--- Extrait proposé ---
────────────────

Les applications de cette méthode prennent tout leur sens si elle permet aux soignants un travail sur eux-mêmes dans leurs relations avec « leurs clients ». Catherine Druon, psychanalyste à Paris, sut transmettre à la salle le combat d’une équipe de néonatologie pour accorder, régulièrement et indépendamment des soins techniques, une attention individuelle à des prématurés, entre la vie et la mort. Oh surprise ! le taux d’oxygénation varie lors de ce contact privilégié. Pourquoi ce travail est-il réalisé « en plus » par les infirmières et puéricultrices ?
De multiples pistes existent pour faire fonctionner un cadre de travail suffisamment contenant basé sur le travail de l’observation, je citerai seulement ici les expériences de D. Houzel, qui est Médecin Chef au CHU de Caen, pour la prise en charge thérapeutique de jeunes enfants, notamment avec des troubles autistiques ou psychotiques, l’expérience de l’équipe de Pierre Laforgue à Bordeaux en PMI, celle de l’unité de soin de Françoise Jardin dans les crèches à Paris, de Jacqueline Tricaud et Anik Maufras de Chatellier pour des groupes de parents, etc. Dans chaque cas le projet est exigeant, on ne s’improvise pas observateur, il convient de le rappeler si l’on ne veut pas voir fleurir une multitude « d’applications », l’existence d’un tel colloque entretenant cette tendance.

────────────────

--- Lignes extraites ---
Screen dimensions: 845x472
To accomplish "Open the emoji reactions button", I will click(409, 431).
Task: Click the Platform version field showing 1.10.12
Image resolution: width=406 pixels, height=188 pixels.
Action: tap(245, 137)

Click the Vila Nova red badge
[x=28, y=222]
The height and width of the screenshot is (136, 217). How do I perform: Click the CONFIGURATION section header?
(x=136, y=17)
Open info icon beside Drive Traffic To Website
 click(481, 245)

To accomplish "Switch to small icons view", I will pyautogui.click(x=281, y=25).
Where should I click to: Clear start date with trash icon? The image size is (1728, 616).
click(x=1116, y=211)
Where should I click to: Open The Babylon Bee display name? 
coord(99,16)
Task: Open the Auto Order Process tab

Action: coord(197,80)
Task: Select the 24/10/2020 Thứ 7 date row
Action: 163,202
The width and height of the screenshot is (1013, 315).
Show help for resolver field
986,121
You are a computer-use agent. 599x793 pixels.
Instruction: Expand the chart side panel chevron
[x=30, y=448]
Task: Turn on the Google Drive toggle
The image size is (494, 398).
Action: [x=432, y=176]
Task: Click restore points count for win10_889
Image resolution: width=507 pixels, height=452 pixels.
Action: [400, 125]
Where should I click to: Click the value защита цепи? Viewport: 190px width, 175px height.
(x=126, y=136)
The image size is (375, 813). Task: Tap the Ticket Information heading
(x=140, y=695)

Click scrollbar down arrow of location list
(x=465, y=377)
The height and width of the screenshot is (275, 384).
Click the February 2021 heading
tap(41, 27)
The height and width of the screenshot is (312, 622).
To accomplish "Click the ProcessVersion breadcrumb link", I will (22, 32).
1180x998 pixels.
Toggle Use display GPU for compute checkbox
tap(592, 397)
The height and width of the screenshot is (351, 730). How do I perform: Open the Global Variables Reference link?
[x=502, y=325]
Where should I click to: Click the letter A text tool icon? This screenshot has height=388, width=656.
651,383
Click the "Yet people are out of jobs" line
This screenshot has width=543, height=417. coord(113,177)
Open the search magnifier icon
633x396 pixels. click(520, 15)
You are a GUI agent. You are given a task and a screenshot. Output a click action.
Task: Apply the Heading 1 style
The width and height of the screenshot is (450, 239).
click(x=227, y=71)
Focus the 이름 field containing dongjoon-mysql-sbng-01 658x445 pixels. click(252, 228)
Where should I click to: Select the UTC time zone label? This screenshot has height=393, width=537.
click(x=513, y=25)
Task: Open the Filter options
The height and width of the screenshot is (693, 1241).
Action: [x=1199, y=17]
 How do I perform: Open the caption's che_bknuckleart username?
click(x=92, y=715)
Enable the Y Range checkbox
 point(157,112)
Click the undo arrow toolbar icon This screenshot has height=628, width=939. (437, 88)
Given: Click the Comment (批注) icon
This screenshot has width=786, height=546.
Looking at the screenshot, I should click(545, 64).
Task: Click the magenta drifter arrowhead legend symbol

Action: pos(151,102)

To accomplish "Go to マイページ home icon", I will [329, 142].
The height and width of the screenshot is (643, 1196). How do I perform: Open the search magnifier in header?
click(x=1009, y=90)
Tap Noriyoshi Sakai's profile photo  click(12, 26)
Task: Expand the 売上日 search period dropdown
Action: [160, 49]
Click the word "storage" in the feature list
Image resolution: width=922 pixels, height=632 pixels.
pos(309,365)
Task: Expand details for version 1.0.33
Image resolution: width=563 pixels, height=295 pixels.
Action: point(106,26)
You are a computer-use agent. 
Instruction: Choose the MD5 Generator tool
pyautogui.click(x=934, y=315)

────────────────

--- Activité ---
Rédigez la suite du texte consacré à la méthode d'observation dans le soin, en reprenant juste après sa dernière phrase. Les lignes forment un matériau à part, sans rapport avec le texte consacré à la méthode d'observation dans le soin.

--- Résultat obtenu ---
L’intervention remarquée de Geneviève Appel, présidente de l’association Pickler Loczy France, montre également qu’il y a des convergences avec d’autres approches qui ont fait leurs preuves dans la prise en charge des jeunes enfants en collectivité.
La pratique de l’approche psychanalytique de l’observation du nourrisson permet de relancer des interrogations théoriques. Signalons la contribution de Gianna Williams qui développa de manière tout à fait intéressante une différence à effectuer entre les enfants qui ont la chance d’être le « contenant » des projections maternelles et ceux qui ne peuvent qu’être un « réceptacle » de ces projections qui débordent leurs propres capacités à penser, les propos de l’espagnol Emmanuel Perez-Sanchez qui s’interroge à partir de « l’unité originaire père-mère-bébé » sur les différences entre les fonctions (et les états) maternelles et paternelles, ceux de Joan Symington d’Australie sur l’adhésivité et de Geneviève Haag de Paris sur l’image du corps.
La méthode de l’observation du nourrisson selon E. Bick est une formidable source de connaissance et on a souvent senti dans ce colloque un désir de percer les mystères de l’univers infini des premiers liens. Mais pour que cette méthode permette toujours « d’apprendre par l’expérience » selon les termes de W. R. Bion il faudrait plus parler de son objectif primordial, un processus de formation analytique.
Rendez-vous au prochain colloque en souhaitant qu’il donne plus de place à la méthodologie et à la théorie des applications, outils indispensables pour le soin et la prévention des petits… et des moins petits.